Symptoms That Signal Serious Infection
For people with weakened immune systems, toxoplasmosis looks very different from the mild version healthy adults experience. The parasite can reactivate from its dormant state and attack the brain, causing a condition called toxoplasmic encephalitis. Symptoms include fever, confusion, headache, seizures, nausea, and poor coordination. Brain imaging in these cases typically shows multiple lesions concentrated in deep brain structures and at the boundary between gray and white matter, often with surrounding swelling.

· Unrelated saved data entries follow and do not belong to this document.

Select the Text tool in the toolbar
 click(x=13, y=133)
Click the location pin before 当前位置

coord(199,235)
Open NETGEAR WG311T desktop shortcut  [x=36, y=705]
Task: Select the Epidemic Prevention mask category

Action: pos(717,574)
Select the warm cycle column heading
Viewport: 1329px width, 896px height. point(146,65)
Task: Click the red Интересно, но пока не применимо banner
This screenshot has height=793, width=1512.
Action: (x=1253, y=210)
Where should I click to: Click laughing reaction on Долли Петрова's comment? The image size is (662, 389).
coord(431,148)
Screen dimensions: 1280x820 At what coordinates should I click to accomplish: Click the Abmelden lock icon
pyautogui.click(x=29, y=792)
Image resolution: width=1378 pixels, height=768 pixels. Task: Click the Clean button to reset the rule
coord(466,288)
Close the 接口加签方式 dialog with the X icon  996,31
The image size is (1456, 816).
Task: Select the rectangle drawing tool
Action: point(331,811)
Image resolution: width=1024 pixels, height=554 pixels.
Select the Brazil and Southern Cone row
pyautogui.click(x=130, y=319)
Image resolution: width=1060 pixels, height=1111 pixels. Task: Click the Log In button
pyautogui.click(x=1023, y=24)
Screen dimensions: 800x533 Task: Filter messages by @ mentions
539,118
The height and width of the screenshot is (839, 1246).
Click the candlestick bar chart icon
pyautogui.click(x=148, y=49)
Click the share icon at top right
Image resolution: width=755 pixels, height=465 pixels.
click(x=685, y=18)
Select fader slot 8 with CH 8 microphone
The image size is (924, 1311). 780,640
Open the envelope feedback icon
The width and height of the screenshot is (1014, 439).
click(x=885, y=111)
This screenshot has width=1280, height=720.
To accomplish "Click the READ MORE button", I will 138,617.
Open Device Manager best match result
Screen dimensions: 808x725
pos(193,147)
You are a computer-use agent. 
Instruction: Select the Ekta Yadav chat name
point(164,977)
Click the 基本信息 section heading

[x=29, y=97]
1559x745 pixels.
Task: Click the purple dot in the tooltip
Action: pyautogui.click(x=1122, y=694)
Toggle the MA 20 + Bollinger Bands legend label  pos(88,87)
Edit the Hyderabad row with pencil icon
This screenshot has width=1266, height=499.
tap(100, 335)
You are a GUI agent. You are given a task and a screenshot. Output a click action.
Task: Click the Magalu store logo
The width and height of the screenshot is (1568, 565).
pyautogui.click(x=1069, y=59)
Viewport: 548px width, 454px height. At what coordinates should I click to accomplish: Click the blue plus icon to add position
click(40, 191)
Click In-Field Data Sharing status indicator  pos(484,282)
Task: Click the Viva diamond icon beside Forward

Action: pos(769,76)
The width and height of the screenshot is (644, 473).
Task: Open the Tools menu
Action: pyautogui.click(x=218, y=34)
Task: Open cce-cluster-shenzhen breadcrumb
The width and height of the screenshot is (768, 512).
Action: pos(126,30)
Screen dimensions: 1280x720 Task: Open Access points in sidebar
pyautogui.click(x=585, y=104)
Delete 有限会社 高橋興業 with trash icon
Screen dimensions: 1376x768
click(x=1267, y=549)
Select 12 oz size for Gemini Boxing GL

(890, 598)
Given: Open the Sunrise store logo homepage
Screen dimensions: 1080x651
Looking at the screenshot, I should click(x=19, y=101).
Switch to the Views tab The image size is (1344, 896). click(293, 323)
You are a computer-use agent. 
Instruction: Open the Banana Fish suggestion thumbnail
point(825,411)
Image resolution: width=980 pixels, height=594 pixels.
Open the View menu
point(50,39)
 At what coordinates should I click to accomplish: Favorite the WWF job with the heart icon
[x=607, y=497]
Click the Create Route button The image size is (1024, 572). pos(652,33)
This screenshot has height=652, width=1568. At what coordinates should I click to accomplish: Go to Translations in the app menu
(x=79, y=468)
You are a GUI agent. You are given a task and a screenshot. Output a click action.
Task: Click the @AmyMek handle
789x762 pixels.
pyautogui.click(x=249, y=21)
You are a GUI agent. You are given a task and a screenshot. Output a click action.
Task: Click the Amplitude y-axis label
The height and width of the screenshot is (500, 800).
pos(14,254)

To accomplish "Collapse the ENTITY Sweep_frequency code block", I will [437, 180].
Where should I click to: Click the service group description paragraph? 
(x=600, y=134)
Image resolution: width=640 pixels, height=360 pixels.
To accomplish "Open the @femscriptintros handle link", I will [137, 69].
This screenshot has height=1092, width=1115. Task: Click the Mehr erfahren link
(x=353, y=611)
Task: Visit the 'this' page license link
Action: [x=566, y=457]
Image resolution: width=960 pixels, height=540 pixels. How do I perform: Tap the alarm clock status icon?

Toxoplasmosis can also affect the eyes. Ocular toxoplasmosis causes blurred or reduced vision, eye pain (particularly in bright light), redness, and tearing. An ophthalmologist examining the retina will look for characteristic patches of inflamed, whitish tissue, sometimes adjacent to older scarring from previous episodes. In severe cases, inflammation inside the eye can be dense enough to obscure the retinal view entirely. Immunocompromised patients may develop atypical eye involvement, including larger lesions, infection in both eyes, or inflammation without the usual scarring pattern.
When Testing Makes Sense
Routine screening for toxoplasmosis isn’t standard practice in the United States for most people. Testing is most useful in specific situations: if you’re pregnant or planning to become pregnant, if you have HIV or another condition that suppresses your immune system, if you’re experiencing unexplained swollen lymph nodes lasting more than a few weeks, or if you develop vision changes that your eye doctor can’t explain with a routine exam.
For otherwise healthy adults who suspect a past exposure, a simple IgG blood test can confirm whether you’ve ever been infected. A positive result with no symptoms means your body successfully controlled the infection and you now carry some degree of immunity. For most people, that’s all the information they need, and no treatment is required.